Oh God, he could scarcely contain himself. Of course for a time he would have to give the brat over to the serving women in the kitchen, and a wet-nurse would have to be found. But the seed would grow, would become his "boy," and the old foreigner had assured him that it was a male; it was riding high in that high-born belly, always a sure sign, or so she'd said.
Oh Jesus, what sweet revenge! And what matter the father? The Powels blood was blue enough and it was Humphrey's intention to take that blue blood and turn it bright common red with the same inhuman and back-breaking labor that had been his birthright.
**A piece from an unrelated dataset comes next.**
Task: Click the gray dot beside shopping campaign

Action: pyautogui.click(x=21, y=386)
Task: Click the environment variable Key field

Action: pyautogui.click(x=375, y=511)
But the greatest scheme was to raise the boy to about seven, then one serene day, cross the road, bastard in hand, and confront Lady Harriet with her own flesh in a cunning blackmail. What splendid justice, he thought, twisting in his chair, the family thinking the embarrassment of the illegitimate birth safely removed to Sweden while all the time the brat had been residing beneath their very noses.
Suddenly he laughed aloud and quickly pressed his fingers to his lips. Of course he would never let him forget his bastard status. As soon as those young ears were old enough to hear and perceive, Humphrey would deliver himself of that word, would pronounce it constantly about the boy's head, until the brand was etched on his consciousness. Bastard.